Im still waiting for a day warm enough to get in a do a full inspection on mine. The number of days above 14c since May could be counted on one hand and most of them have been overcast.
7c and rain predicted for today, nothing above 13c for the next week although next weekend is looking promising.
I have had bees flying at 5c and below on clear sunny mornings and bringing in pollen not large numbers but surprised me considering there is still ice on the ground in the shade.
I read how they wont fly at less than 10c but that is not my experience when there is a flow on- they like to get amongst it. Many plums and apricot flowers bursting out now in the suburbs. Over 30 different types of plants flowering now on my block alone.
Quick inspections are the way to go…it’s certainly not the sub-tropics for either of us.
Snow today would confirm its a long way short of sub tropics in my yard.
Apart from a few ornamentals in the garden and the odd fruit tree still not a lot here. Another month and spring should start for us.
Great to hear about Tassie climate and your bees. Must visit soon.
So, you make a lot of firewood or do you have solar heating?
Dan, my children (all adult) often say ‘Let’s move to Tasmania onto the land where we can grow apples etc and enjoy four seasons’ because it is hot and humid for so much of the year here. We’ve never even been for a visit but plan to go sometime in the next year or two. I just smile and nod - I don’t think they could handle the cold as well as they think they could!
I can’t access it, but the leatherwood honey harvest is in full swing.

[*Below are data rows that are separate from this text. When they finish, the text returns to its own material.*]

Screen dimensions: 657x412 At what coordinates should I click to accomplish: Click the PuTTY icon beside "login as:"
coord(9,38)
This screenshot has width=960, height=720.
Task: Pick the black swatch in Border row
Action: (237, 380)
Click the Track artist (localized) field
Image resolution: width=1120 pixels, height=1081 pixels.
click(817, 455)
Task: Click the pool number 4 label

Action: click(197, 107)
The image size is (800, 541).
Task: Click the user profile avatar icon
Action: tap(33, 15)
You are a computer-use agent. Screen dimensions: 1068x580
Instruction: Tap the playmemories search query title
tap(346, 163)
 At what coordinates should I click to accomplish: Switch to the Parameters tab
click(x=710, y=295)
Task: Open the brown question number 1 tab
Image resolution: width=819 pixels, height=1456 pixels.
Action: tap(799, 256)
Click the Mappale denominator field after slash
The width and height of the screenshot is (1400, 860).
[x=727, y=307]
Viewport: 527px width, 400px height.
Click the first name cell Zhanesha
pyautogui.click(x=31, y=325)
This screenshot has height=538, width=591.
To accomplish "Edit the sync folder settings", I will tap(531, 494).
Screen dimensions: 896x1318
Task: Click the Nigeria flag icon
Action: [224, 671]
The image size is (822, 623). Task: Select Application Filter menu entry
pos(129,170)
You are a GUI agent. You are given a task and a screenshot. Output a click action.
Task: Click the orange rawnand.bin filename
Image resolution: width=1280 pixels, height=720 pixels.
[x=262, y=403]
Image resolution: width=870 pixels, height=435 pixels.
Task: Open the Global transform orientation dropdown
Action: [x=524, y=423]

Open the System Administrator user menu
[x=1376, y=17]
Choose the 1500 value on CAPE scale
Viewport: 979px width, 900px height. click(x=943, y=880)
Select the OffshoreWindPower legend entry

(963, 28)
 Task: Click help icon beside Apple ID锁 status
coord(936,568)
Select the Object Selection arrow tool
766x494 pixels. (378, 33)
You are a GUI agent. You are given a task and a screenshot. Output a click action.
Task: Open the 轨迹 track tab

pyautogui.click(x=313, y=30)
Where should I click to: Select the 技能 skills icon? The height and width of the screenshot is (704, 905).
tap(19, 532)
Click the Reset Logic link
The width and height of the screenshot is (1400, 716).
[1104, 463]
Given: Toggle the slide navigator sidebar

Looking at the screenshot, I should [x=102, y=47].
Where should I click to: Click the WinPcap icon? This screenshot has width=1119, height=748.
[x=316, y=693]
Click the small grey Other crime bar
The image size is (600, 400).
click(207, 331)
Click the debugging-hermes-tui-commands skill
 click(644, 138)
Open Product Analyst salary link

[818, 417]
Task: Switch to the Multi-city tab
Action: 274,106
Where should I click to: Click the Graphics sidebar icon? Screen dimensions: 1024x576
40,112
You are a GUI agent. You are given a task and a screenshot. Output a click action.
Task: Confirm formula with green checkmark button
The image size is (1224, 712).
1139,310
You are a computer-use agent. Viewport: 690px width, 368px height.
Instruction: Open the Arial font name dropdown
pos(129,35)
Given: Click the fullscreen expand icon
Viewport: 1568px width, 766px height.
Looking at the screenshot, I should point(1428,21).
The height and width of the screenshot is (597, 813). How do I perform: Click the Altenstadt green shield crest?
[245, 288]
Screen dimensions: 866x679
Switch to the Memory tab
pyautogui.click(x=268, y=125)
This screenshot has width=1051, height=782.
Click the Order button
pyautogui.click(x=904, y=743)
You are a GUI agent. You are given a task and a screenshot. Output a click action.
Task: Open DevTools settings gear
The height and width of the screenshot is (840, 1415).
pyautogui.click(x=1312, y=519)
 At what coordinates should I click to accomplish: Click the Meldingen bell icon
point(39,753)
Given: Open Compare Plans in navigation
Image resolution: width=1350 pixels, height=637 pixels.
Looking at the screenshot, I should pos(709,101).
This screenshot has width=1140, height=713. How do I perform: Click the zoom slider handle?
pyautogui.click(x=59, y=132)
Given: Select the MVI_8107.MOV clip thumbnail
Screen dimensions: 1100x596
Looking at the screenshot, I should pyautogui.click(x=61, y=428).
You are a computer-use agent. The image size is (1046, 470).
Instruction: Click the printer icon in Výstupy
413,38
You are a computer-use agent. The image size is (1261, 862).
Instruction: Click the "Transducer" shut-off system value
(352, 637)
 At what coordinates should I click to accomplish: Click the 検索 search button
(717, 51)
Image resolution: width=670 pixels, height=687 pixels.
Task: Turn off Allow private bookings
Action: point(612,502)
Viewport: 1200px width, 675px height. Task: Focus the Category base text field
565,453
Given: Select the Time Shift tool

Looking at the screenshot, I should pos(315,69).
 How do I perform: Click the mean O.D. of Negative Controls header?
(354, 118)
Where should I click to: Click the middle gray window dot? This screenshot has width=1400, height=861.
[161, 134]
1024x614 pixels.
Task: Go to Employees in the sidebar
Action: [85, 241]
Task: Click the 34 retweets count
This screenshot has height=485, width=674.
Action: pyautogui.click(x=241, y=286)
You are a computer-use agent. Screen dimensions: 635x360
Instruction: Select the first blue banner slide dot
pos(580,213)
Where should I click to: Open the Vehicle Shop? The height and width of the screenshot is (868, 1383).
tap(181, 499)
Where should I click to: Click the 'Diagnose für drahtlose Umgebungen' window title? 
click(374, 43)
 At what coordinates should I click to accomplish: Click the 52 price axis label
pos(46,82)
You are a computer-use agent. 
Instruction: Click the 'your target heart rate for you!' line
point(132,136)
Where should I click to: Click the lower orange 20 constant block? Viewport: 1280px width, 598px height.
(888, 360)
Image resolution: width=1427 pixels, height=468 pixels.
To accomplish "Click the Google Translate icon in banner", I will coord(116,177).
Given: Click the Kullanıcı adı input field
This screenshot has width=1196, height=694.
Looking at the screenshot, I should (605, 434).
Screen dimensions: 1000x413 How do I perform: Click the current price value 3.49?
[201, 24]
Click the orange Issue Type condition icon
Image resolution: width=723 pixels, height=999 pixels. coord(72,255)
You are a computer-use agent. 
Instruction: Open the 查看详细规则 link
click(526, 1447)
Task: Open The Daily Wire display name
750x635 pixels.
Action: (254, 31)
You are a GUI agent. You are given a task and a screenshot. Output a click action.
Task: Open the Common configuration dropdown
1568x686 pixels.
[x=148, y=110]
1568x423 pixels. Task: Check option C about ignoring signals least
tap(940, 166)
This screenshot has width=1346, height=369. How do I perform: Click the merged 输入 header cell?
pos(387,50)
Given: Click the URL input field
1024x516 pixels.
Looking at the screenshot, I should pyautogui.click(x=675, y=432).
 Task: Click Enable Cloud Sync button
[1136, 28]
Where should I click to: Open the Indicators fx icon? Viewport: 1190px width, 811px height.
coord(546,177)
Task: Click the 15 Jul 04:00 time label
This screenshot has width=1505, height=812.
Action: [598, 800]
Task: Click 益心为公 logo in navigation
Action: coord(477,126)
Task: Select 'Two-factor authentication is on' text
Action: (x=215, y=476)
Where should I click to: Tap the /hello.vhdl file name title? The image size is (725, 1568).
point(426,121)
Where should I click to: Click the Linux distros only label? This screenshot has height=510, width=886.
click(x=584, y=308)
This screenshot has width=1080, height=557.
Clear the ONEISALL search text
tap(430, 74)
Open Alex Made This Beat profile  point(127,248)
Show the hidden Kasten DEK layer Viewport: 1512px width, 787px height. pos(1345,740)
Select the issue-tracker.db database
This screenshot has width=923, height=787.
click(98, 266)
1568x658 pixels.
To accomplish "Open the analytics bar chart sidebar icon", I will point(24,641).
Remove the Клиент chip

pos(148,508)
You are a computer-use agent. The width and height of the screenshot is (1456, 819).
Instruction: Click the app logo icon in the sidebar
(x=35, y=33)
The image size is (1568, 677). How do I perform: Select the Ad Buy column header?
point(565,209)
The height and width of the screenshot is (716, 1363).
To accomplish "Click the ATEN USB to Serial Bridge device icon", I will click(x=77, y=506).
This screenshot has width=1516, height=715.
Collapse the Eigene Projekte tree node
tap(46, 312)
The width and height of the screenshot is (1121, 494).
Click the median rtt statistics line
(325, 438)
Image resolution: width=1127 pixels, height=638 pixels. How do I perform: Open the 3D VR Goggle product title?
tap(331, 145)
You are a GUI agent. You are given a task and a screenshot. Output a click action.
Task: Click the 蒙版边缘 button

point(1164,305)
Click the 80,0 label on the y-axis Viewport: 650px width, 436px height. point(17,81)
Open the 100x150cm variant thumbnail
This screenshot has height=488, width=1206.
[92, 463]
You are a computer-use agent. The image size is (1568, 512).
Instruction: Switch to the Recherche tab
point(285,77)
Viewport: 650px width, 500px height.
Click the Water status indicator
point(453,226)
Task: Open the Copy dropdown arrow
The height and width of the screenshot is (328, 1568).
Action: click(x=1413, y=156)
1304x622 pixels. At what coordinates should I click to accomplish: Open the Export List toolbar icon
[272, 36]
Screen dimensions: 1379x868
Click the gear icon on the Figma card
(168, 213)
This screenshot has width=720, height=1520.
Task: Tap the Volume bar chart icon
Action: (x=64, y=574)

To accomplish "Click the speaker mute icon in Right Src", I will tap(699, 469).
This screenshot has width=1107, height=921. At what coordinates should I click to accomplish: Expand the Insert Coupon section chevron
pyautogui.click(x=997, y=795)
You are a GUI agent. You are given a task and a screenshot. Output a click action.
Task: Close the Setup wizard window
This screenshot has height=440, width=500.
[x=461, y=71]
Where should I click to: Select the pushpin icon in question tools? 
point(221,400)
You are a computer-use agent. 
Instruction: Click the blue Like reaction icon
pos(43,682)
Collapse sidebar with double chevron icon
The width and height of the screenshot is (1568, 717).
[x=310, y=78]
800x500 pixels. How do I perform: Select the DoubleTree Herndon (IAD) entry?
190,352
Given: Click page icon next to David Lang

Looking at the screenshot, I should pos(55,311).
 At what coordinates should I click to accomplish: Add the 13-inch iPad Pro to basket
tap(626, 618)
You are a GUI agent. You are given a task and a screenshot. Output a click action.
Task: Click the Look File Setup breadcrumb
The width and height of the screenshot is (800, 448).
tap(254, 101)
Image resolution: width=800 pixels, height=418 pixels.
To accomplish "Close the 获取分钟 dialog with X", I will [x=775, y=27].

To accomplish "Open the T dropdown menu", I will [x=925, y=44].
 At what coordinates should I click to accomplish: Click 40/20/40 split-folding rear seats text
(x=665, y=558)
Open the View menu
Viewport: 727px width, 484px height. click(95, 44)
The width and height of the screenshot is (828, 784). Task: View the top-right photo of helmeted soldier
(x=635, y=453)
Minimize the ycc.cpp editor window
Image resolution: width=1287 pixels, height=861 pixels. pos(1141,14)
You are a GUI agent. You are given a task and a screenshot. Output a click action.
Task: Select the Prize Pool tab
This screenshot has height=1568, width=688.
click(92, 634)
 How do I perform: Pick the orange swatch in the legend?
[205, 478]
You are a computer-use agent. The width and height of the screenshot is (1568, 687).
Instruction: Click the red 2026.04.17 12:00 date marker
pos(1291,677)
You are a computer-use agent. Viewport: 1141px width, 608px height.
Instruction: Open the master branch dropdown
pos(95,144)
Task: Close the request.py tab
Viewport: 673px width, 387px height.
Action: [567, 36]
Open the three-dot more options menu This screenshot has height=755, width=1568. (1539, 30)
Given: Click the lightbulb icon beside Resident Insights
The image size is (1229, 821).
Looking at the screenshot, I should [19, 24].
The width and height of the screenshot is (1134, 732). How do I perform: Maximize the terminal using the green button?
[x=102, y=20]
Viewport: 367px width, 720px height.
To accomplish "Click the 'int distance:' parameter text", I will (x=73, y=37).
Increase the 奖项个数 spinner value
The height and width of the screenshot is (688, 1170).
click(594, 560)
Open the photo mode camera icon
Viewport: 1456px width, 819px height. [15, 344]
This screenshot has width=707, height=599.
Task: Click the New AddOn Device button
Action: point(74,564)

First photo shows some impressive leatherwood trees in flower and the second photo shows hives I passed on the side of a road…plenty of supers on and delightfully leaning this way and that.
Wow. Looks as if the ground is quite soft and some hives sunk into the ground sidewards, ready to tip over in the next storm. Must be a busy beekeeper who doesn’t care if part of the entrances sink into the mud.
Hives are not exactly placed there lovingly.
Never saw anything like it.
yes- seemingly just sort of just plonked there…bone dry now, but generally a wet area and I think you are right, the ground has been soft at some stage. The apiarist has been there recently as there was fresh burnt pine needle smoker residue nearby.
The most exciting thing we saw on our trip, was a little Tasmanian Devil. It was only young, jet black and about the size of a cat. I was driving very slowly but it was quite panicked and leaped into the air disappearing into the undergrowth with its jaw open as if to defend itself. I last saw one about 15 years ago and as we know, they are in a real battle at the moment.
Thanks for the update, I find them interesting with your seasons being very similar to mine.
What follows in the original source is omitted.